L’entreprise en fabrique et y a recours aussi. C’est même une filière pour ceux qui ne voudraient pas embrasser la carrière managériale ! Pour autant, qu’est-ce qui caractérise un expert ? C’est quoi un expert ? C’est quoi l’histoire ?
L’expert c’est la personne qui, à cette question, affiche son expertise en revenant, par exemple, à l’étymologie du mot, qui vient d’expertus en latin, venant lui-même du verbe experiri, celui qui « a fait ses preuves »…
Parce que l’expert est un sachant, sache-le, il veut qu’on le sache, sinon, que je sache, on le chasse ! L’expert est donc une personne dotée d’une certaine habilité, d’une certaine compétence, bref d’une maîtrise de quelque chose, un métier, une discipline que sais-je, dont il a une grande connaissance et expérience.
Une crédibilité – l’expert maîtrise son domaine – et une légitimité – car cette maîtrise est reconnue comme telle.
La première caractéristique donc c’est la maîtrise d’un domaine particulier. Une raison d’ailleurs pour laquelle on le confond souvent avec un spécialiste. Pensant que la maîtrise d’un domaine est forcément une spécialité pointue.
Tu peux être expert de l’architecture sans être spécialiste de tous les corps de bâtiment, expert de l’informatique sans être spécialiste de javascript ou expert de la restauration sans être spécialiste des desserts.
Une question de largeur et de profondeur de la connaissance en question. D’où cette autre image : expert en tout, expert de rien. Autrement dit, expert et généraliste, cela ne va pas bien ensemble.
Pour arriver à un haut niveau d’expertise tu dois avoir développé et éprouvé une connaissance et une pratique, tu ne peux donc pas l’avoir fait sur un périmètre très vaste.
Sinon tu peux être un bon touche-à-tout, peut-être reconnu comme tel, mais cela ne fait pas de toi un expert généraliste. Une illustration simple : inviter sur un plateau télévision une figure de la pensée, quelqu’un de très brillant, capable d’avoir un avis très pertinent sur la politique, l’économie, la finance et la technologie, ne fait pas de lui un expert de chacun de ses domaines.
Donc il peut dire des conneries. L’expert aussi d’ailleurs car la maîtrise d’un domaine spécifique ne fait pas nécessairement quelqu’un d’intelligent.
Première caractéristique de l’expert donc c’est la grande maîtrise d’un domaine délimité et identifiable, même si ce domaine n’est pas nécessairement extrêmement pointu, ce qui le différencie du spécialiste !

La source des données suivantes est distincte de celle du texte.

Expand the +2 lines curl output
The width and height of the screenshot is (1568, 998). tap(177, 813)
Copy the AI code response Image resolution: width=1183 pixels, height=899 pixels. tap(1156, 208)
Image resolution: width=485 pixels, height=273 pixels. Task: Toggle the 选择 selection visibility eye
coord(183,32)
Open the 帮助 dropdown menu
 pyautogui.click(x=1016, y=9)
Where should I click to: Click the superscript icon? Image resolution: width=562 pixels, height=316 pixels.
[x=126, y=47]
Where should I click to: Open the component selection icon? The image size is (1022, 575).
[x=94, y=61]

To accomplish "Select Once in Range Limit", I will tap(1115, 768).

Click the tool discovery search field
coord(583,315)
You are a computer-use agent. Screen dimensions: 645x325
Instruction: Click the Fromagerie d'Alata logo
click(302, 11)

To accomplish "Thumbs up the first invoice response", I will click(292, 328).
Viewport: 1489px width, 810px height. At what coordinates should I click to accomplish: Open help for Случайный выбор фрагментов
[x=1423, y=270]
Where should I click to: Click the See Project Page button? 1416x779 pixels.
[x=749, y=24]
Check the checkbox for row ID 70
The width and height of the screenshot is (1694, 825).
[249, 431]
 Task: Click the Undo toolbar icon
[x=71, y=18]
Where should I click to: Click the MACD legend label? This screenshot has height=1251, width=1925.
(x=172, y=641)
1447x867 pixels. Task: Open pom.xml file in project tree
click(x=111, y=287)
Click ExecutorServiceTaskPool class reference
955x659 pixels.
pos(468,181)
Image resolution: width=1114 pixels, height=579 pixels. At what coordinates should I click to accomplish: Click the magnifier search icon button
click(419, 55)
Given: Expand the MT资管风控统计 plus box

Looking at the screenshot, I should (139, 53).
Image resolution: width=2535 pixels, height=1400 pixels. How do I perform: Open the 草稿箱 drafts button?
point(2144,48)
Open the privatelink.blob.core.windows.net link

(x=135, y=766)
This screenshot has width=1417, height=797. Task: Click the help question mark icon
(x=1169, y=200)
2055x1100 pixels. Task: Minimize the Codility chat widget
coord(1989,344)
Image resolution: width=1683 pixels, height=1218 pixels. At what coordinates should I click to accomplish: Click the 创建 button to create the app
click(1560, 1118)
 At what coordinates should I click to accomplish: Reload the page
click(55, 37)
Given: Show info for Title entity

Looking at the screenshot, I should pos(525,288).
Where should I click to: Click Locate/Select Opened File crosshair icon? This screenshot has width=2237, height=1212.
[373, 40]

Une affaire de curseur donc entre profondeur et largeur : tu en sais de plus en plus sur de moins en moins. Mais cela fait quand même un premier trait caractéristique : l’expert creuse un trou, même s’il n’est pas nécessairement fin, mais c’est un trou.
Cela ne veut pas dire qu’il n’a pas de hauteur de vue. Du fond de son trou, il peut voir le ciel. Il peut prendre de la distance sur son expertise. Développer une pratique réflexive par exemple. Mais de son trou, il voit moins bien les trous des autres, que celui qui les voit tous.
Concrètement, cela peut nuire à la capacité de l’expert à avoir une vision d’ensemble, c’est-à-dire ce à quoi sert ou contribue son expertise. Avec un effet secondaire, qui fait sa deuxième caractéristique, c’est le risque de certitude.
Ayant moins la vision globale des situations, de par sa position d’expert, il peut accorder un poids parfois trop important à son expertise dans une situation qui en combine plusieurs. Ce qui est le plus souvent le cas. Et là son expertise fait vérité à ses yeux. Or, parfois, la vie fait qu’il y a des arbitrages à faire.
L’expert en santé par exemple, dans une crise sanitaire, peut comprendre les enjeux sociaux et économiques mais il fera souvent des critères de santé le juge de paix ultime des décisions à prendre. C’est naturel et quasi inévitable.
D’où les fameuses querelles d’experts… À force de voir midi à sa porte, chacun voit midi à quatorze heures, avec d’interminables débats qui accouchent d’une souris, ou d’un chameau dont Francis Blanche disait que « c’est un cheval dessiné par une commission d’experts. »
Il faut dire que l’expert, investi d’une haute maîtrise, a une troisième caractéristique assez légitime et naturelle aussi, celle d’une exigence élevée dans son domaine. Justement parce qu’il en est expert.
Et c’est bien, cela tire tout le monde vers le haut. Cela fixe une référence. Normal, l’expert est une référence puisqu’on s’y réfère. Mais une référence parfois trop haute pour certains, dans certaines situations, qui peut le rendre… Comment te dire…
Chiant ? Un peu oui. Celui qui t’explique à chaque fois pourquoi ce n’est pas possible. Parce que son niveau d’exigence est incompatible avec les arbitrages de la situation d’ensemble…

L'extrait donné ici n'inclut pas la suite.